Abuse Lawsuits against Orphanage Dismissed
Judge’s decision that claims came too late is ominous sign for remaining cases

By Sam Hemingway
Burlington Free-Press
August 23, 1998

In a major victory for the state’s Roman Catholic diocese, a federal judge has thrown out three more lawsuits alleging abuse at a Burlington orphanage.

The grounds on which they were dismissed that the former orphans had waited too long to file suit could affect the outcome of the estimated dozen cases that remain in state and federal courts.

With these three decisions Judge J. Garvan Murtha has dismissed all five cases brought before him by former orphans against the diocese, which ran St.

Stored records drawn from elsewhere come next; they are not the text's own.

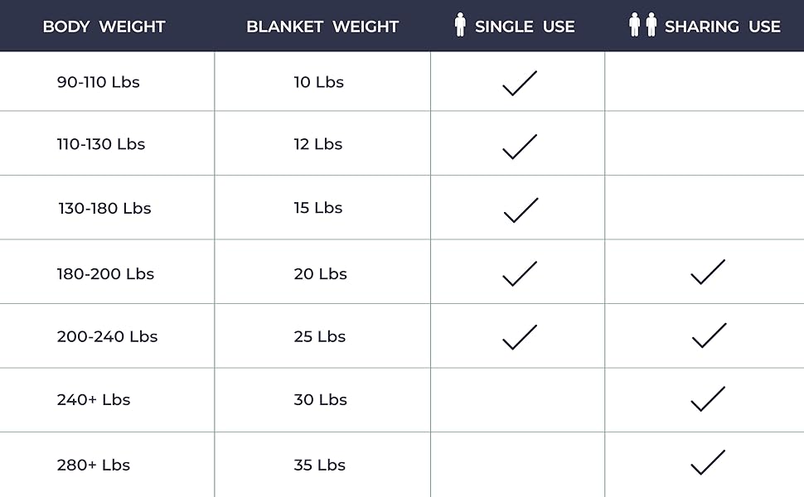Screen dimensions: 804x497
Task: Click the Single Use header label
Action: pos(525,27)
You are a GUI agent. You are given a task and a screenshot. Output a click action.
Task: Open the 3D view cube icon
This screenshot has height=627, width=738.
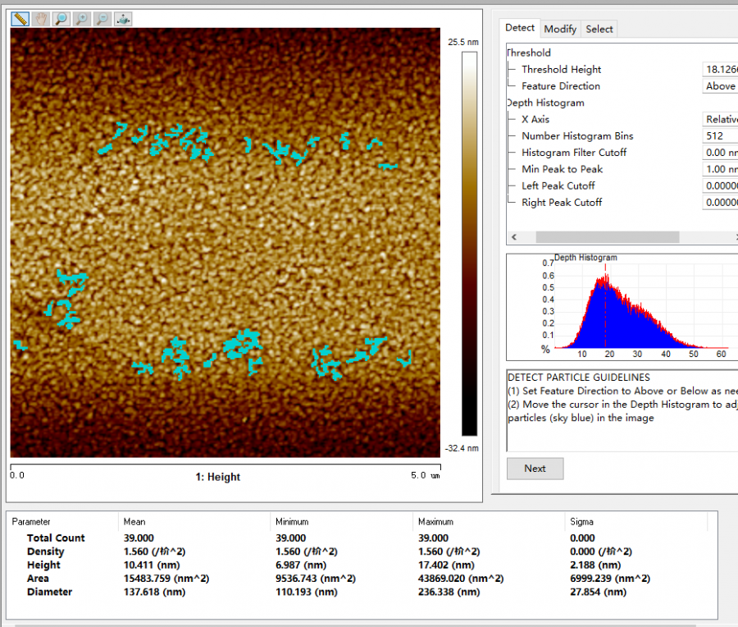[123, 19]
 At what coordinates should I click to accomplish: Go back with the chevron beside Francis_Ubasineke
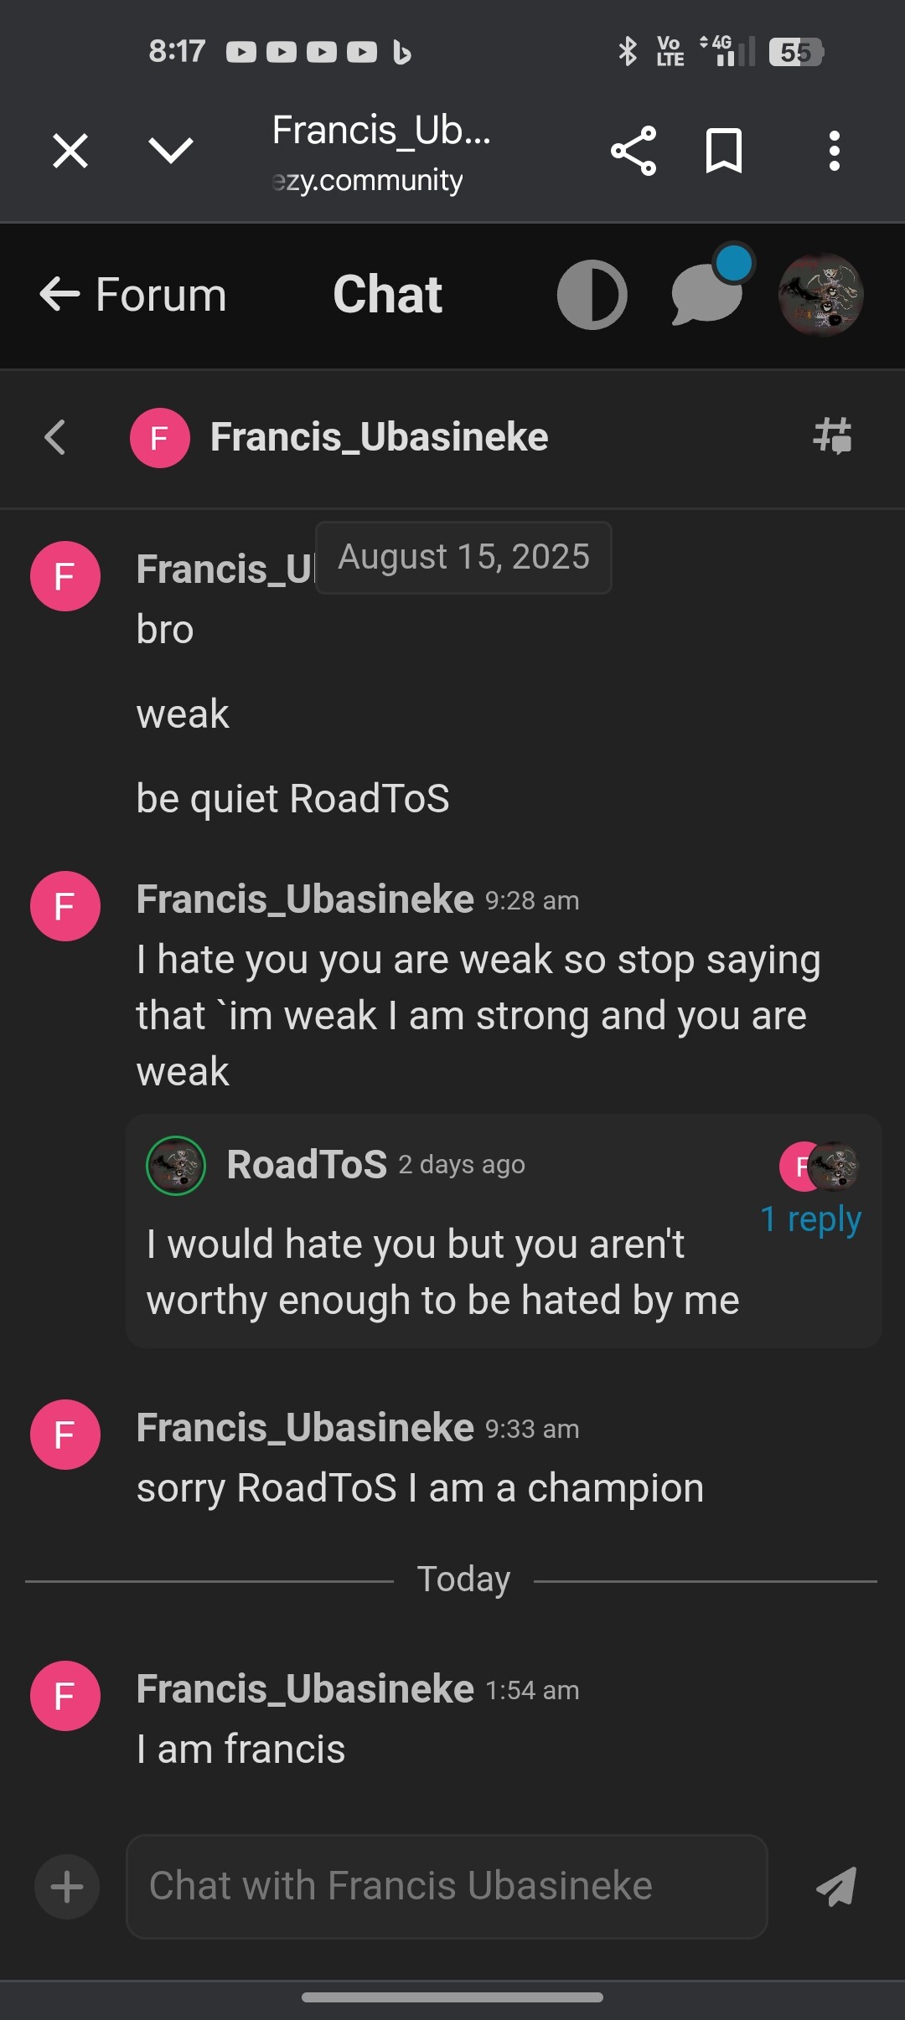point(55,437)
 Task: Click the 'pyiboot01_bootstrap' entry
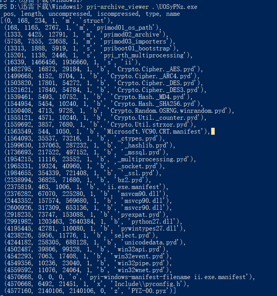coord(92,48)
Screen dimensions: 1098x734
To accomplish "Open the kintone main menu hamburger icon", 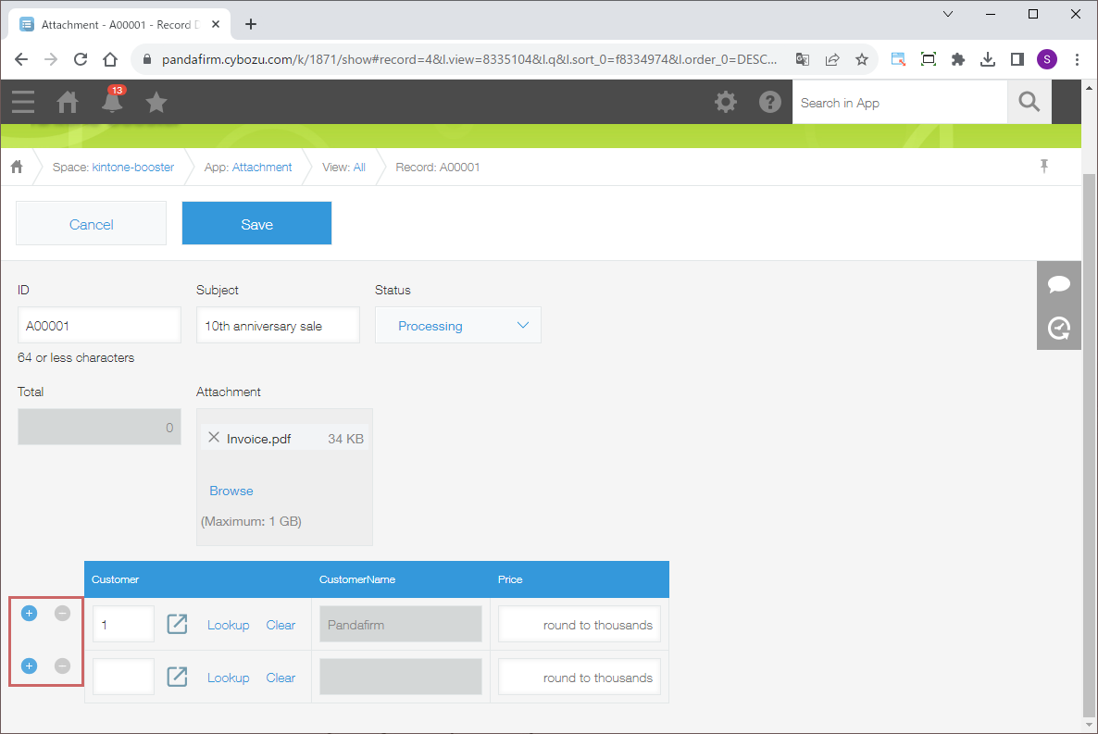I will click(23, 102).
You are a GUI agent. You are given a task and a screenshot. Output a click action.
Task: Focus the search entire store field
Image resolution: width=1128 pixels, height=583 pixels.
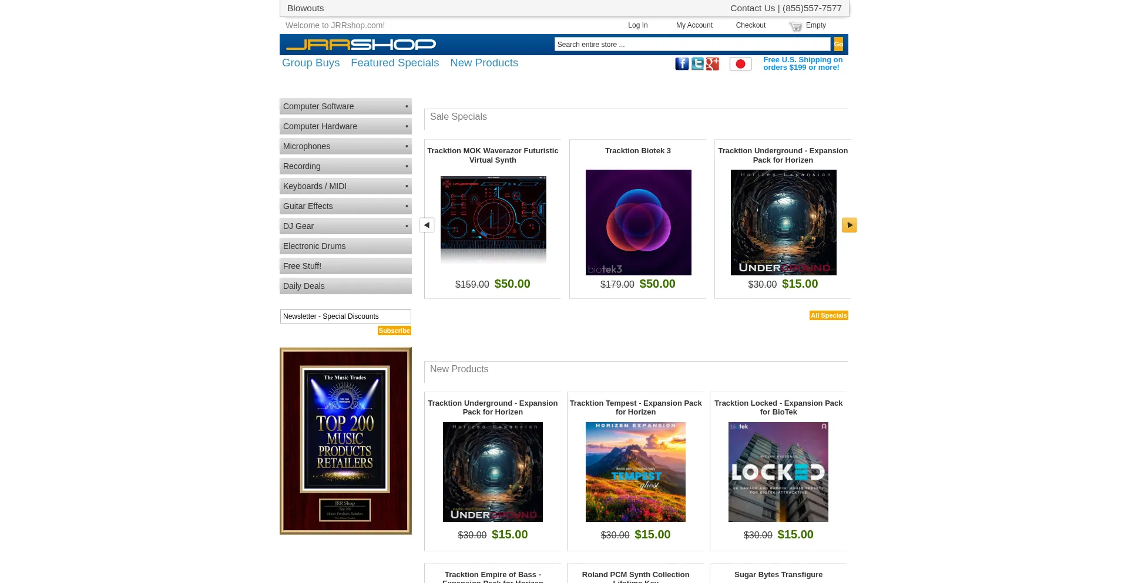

Joseph’s Orphanage for 120 years until its closing in 1974.

More than a hundred former orphanage residents have come forward since 1993 with stories involving being beaten, locked up in attics or closets as discipline and forced to eat their own vomit.

Additionally, some claimed they were sexually molested by nuns, priests or staff workers at the orphanage, now the diocesan headquarters on North Avenue.

Church officials have questioned the veracity of the claims, but provided $5,000 payments to an estimated 60 aggrieved former residents and a much larger out-of-court settlement to one former St. Joseph’s resident in 1996.

“We are pleased Judge Murtha, after reviewing all the facts brought in these cases has come to the conclusion we came to some time ago, that these cases were not worthy of proceeding with further,” said attorney John Gravel, representing Vermont Catholic Charities.

“We deny any such abuse ever took place,” Gravel said. “For various and sundry reasons, these people chose this avenue as a method for explaining their current emotional condition in a way that was acceptable to them. If they could blame it on St. Joseph’s, then it was not their fault.”

Attorney William O’Brien, representing the diocese, agreed. “The most important part of this is that the judge found no evidence whatsoever that my client was on notice of any abusive situation at all,” he said.

Robert Widman, a Florida lawyer who has led the legal battle on behalf of most of the former orphans, said he plans to appeal the rulings.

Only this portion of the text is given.